“Write in recollection and amazement for yourself.” – Kerouac


The Desert Doesn’t Let Go

The sunsets. The bugless, bone-dry summer nights. Hiking through saguaros and slipping into pines just an hour north. That strange silence on weekend mornings when no one’s in a rush, like the city itself is still stretching. 

And maybe that’s how I know I’m not just someone who lived here. I’m from here—desert-raised, monsoon-baptized. I used to draw pointy mountains and corner suns on every blank scrap I could find, always with a lonely little cactus reaching up like it had something to say. One time—must’ve been third grade—I painted a watercolor scene of an ocotillo, all spindly and wild against a bleeding desert sky. It won third place at the Pima County Fair. My little masterpiece, hung up between pies and prize pigs, proof that I saw this place for what it was—even back then.

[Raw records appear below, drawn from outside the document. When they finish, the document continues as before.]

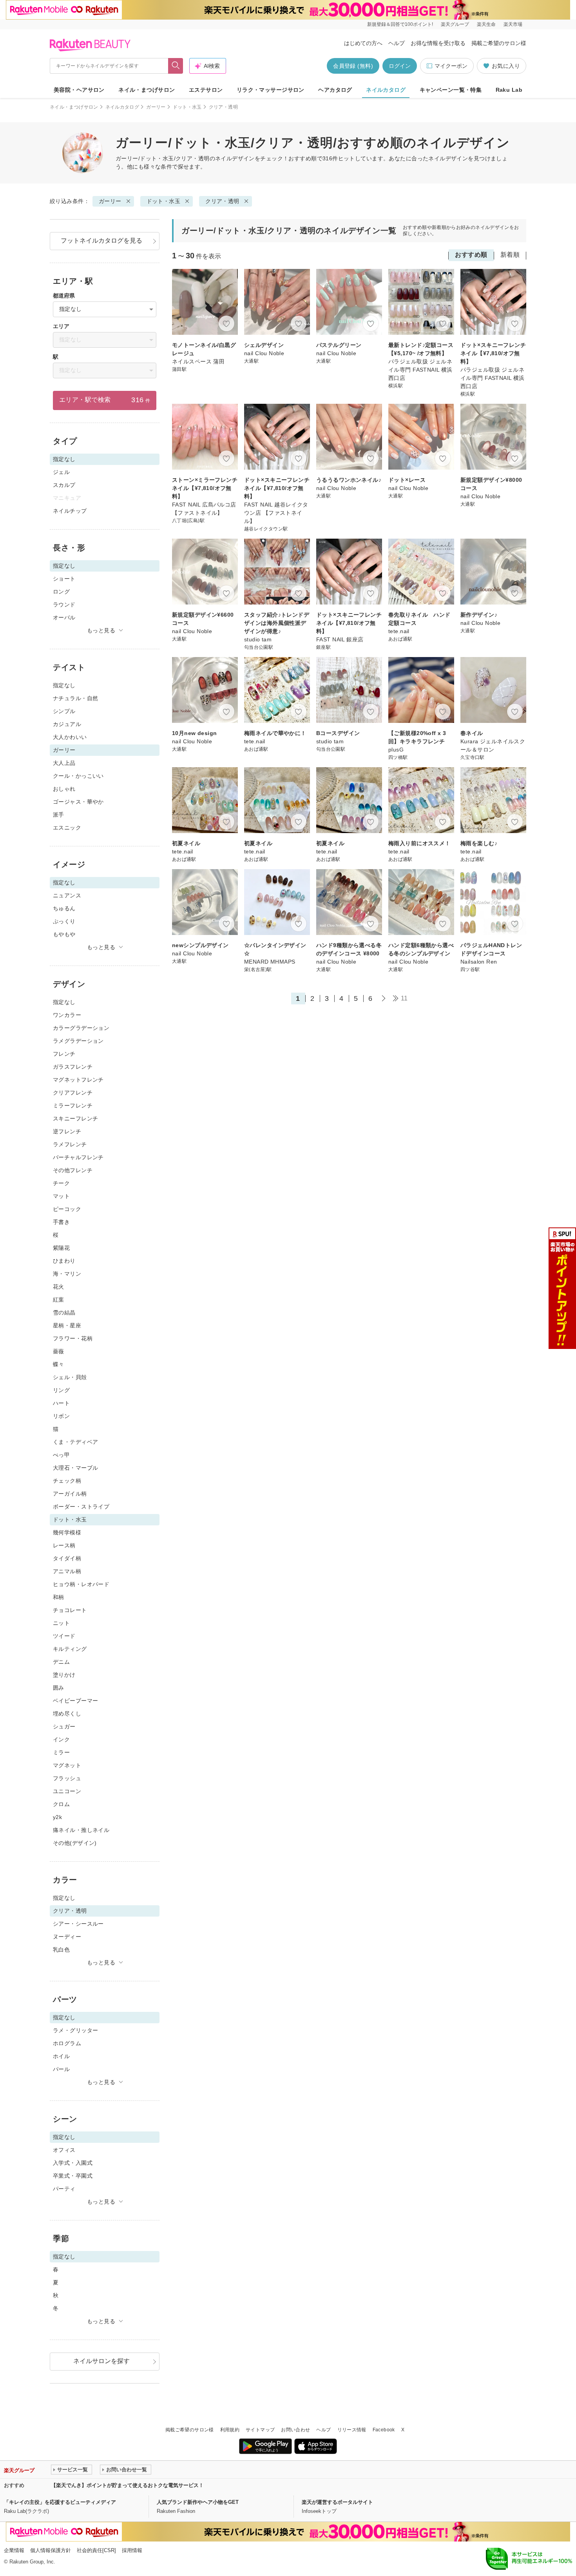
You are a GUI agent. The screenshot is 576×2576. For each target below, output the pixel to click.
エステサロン (206, 90)
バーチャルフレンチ (78, 1157)
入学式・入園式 (72, 2163)
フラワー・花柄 (72, 1338)
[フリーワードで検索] (175, 66)
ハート (61, 1403)
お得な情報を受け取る (438, 43)
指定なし (64, 685)
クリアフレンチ (72, 1092)
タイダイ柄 (67, 1558)
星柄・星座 (67, 1325)
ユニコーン (67, 1791)
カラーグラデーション (81, 1028)
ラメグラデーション (78, 1041)
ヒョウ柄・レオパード (81, 1584)
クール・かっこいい (78, 776)
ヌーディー (67, 1936)
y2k (57, 1817)
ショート (64, 578)
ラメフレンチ (70, 1144)
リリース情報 (351, 2430)
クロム (61, 1804)
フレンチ (64, 1054)
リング (61, 1390)
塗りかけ (64, 1675)
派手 (58, 814)
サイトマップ (260, 2430)
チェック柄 (67, 1481)
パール (61, 2069)
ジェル (61, 472)
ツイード (64, 1636)
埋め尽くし (67, 1713)
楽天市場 (513, 24)
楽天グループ (455, 24)
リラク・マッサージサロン (270, 90)
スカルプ (64, 485)
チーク (61, 1183)
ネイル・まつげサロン (146, 90)
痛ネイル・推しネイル (81, 1830)
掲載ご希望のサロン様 (498, 43)
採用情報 (132, 2550)
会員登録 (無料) (353, 66)
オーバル (64, 617)
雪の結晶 (64, 1312)
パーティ (64, 2189)
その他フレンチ (72, 1170)
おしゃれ (64, 789)
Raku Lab (509, 90)
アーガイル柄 (70, 1493)
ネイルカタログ (386, 90)
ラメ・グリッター (75, 2030)
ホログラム (67, 2043)
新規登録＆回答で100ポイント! (400, 24)
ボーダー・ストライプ (81, 1506)
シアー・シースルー (78, 1924)
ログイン (400, 66)
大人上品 (64, 763)
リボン (61, 1416)
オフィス (64, 2150)
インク (61, 1739)
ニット (61, 1623)
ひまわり (64, 1261)
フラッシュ (67, 1778)
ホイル (61, 2056)
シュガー (64, 1726)
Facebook (384, 2430)
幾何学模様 (67, 1532)
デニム (61, 1662)
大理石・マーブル (75, 1468)
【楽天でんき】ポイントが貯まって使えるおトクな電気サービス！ (127, 2485)
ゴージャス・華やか (78, 802)
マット (61, 1196)
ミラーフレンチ (72, 1105)
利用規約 (229, 2430)
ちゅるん (64, 908)
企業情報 (14, 2550)
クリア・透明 (222, 201)
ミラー (61, 1752)
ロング (61, 591)
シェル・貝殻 (70, 1377)
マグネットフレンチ (78, 1080)
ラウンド (64, 604)
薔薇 (58, 1351)
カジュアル (67, 724)
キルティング (70, 1649)
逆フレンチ (67, 1131)
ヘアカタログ (335, 90)
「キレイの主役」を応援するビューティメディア (60, 2502)
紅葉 (58, 1299)
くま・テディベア (75, 1442)
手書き (61, 1222)
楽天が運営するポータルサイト (337, 2502)
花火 (58, 1286)
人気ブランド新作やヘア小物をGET (198, 2502)
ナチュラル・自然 (75, 698)
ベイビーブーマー (75, 1700)
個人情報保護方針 (50, 2550)
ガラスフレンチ (72, 1067)
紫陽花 (61, 1248)
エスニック (67, 827)
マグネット (67, 1765)
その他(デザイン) (75, 1843)
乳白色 (61, 1949)
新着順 (510, 254)
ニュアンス (67, 895)
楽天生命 (486, 24)
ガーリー (155, 107)
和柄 (58, 1597)
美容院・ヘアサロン (79, 90)
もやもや (64, 934)
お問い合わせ (295, 2430)
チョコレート (70, 1610)
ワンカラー (67, 1015)
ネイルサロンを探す (101, 2361)
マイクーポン (451, 66)
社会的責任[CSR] (96, 2550)
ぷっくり (64, 921)
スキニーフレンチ (75, 1118)
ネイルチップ (70, 511)
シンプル (64, 711)
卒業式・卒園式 (72, 2176)
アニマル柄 (67, 1571)
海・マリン (67, 1274)
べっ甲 (61, 1455)
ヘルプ (396, 43)
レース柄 (64, 1545)
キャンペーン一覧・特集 (451, 90)
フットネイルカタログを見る (101, 240)
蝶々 (58, 1364)
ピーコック (67, 1209)
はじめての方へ (363, 43)
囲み (58, 1688)
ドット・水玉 (187, 107)
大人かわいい (70, 737)
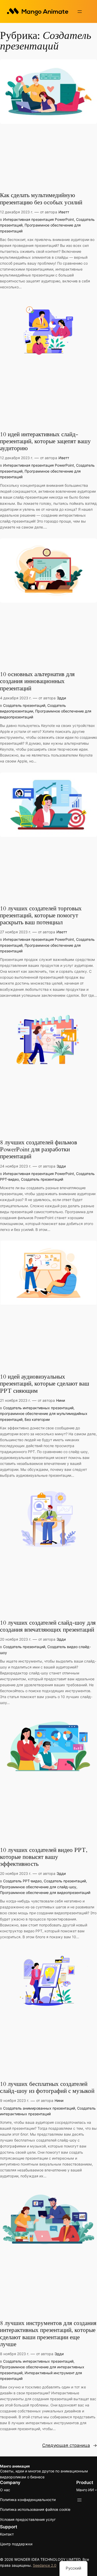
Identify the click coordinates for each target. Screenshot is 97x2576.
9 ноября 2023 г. (14, 2100)
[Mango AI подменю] (96, 2490)
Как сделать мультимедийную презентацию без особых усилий (41, 199)
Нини (60, 1400)
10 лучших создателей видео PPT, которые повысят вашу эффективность (43, 1857)
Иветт (63, 212)
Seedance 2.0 (44, 2565)
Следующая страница (69, 2445)
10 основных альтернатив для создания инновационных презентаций (37, 681)
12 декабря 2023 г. (16, 212)
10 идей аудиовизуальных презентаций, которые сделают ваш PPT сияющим (44, 1384)
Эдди (61, 698)
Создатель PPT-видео (22, 1881)
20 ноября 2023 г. (15, 1639)
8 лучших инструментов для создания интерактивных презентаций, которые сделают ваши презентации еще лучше (48, 2334)
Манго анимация (15, 2466)
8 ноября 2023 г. (14, 2354)
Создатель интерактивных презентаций (38, 1408)
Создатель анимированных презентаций (39, 2108)
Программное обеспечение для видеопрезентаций (45, 1892)
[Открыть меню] (80, 12)
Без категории (37, 1419)
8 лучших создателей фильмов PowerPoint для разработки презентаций (38, 1149)
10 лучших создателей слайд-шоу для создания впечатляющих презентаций (48, 1626)
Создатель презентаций (24, 705)
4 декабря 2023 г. (16, 698)
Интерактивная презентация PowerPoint (38, 219)
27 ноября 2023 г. (15, 932)
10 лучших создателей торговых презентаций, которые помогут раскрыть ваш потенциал (41, 915)
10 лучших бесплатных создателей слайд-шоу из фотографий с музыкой (47, 2088)
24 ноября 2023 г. (15, 1166)
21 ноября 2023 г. (15, 1400)
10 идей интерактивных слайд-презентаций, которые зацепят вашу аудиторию (45, 441)
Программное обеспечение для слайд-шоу (38, 1887)
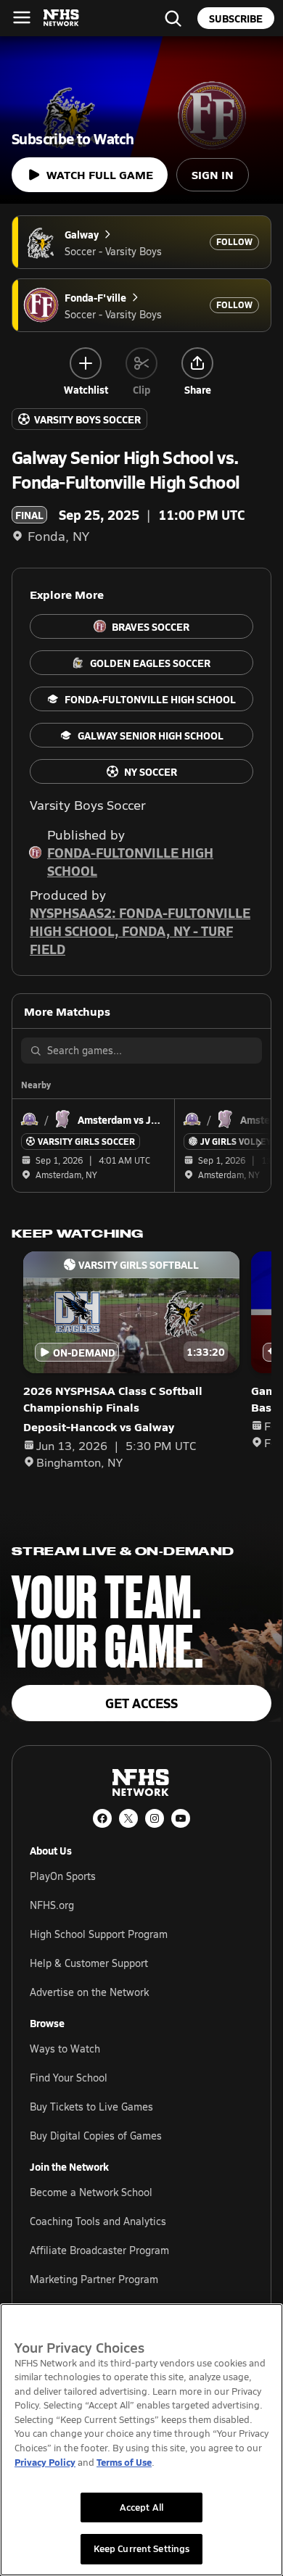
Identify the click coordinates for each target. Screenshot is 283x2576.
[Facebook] (102, 1818)
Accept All (141, 2507)
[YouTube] (180, 1818)
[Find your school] (173, 18)
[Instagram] (154, 1818)
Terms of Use (124, 2462)
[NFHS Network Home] (62, 18)
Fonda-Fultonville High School (130, 861)
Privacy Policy (45, 2462)
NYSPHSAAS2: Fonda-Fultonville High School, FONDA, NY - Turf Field (140, 930)
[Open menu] (22, 17)
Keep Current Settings (142, 2548)
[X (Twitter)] (128, 1818)
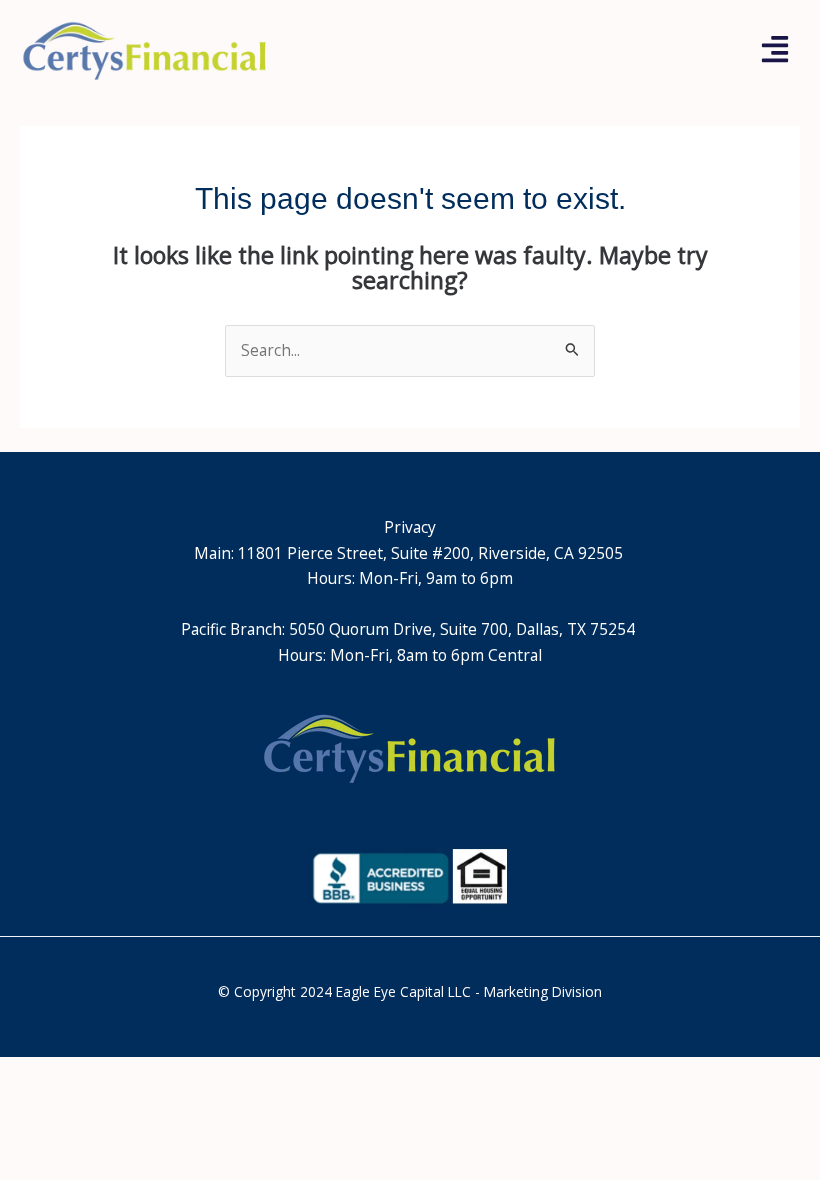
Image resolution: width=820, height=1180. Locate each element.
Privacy (410, 527)
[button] (774, 51)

This isn’t just a list. It’s my way of saying: I belonged here.

I expect to miss Arizona—even though it’s time to hike on out of here, nothing more to cling on to. I’m not leaving for some soul-searching journey or grand reinvention. I’m leaving to chase my son’s dreams, because frankly, chasing his feels a hell of a lot more satisfying than chasing my own ever did.

Here’s the thing: The desert doesn’t let go that easy. It clings. It’s under the nails, in the blood. Arizona stamps itself on you like red dust on boots. Sunsets tattoo your memory. 

When we roll into Carolina where the air sticks to your skin like guilt and the trees are strangers and the sky feels heavy, I know it’ll come for me—the ache. The ache for what I once swore I was done with.


  • The dry air that didn’t cling
  • The tacos that slapped hard at midnight under flickering street lamps
  • The mountains that stood like stubborn old gods at the edge of the city
  • The soft brown glow of the sun-worshipers
  • Mexican food that made you close your eyes
  • The way you could leap out of a pool in July and not shiver
  • Hair that behaved (dry weather)
  • Flip-flops at Durant’s
  • Bugless nights that buzzed with possibility
  • Halloween in F.Q. Story, where the ghosts got loud and the costumes got lazy
  • The picture-perfect historic houses with glowing windows, little yellow dioramas of quiet lives
  • The Suns games
  • Booker like fire on a fast break
  • Fireworks after the Diamondbacks lost again
  • Mad hot days that made you a little dangerous
  • Hiking at dawn
  • MEXICANS (this was approved by Jorge)
  • Driving two hours and watching the desert turn to pine
  • Quail families bopping along with sing songs vibrating on their noggins.
  • The quiet of weekend mornings when the city hadn’t started yet
  • Lalo Cota murals flashing by as you hit every green light on Roosevelt
  • No one dressed up, and no one needed to
  • West Coast rap shaking the rearview
  • Skin kissed golden by the sun and never sorry
  • The smell after rain, that monsoon perfume
  • The rush of leaving cold air conditioning and stepping into the world’s oven and loving it
  • Running from shade spot to shade spot so your feet don’t burn off
  • The smell of Creosote Bush and the wet, grey sidewalk after the rain
  • MONSOONS
  • (this is list on going and will consistently be added to via this page)

And all of it says stay, even as I go.

This isn’t a love letter. It’s a reckoning. A list.

Somewhere in Tucson – a little sunburned ghost with cactus dust in her hair fades away.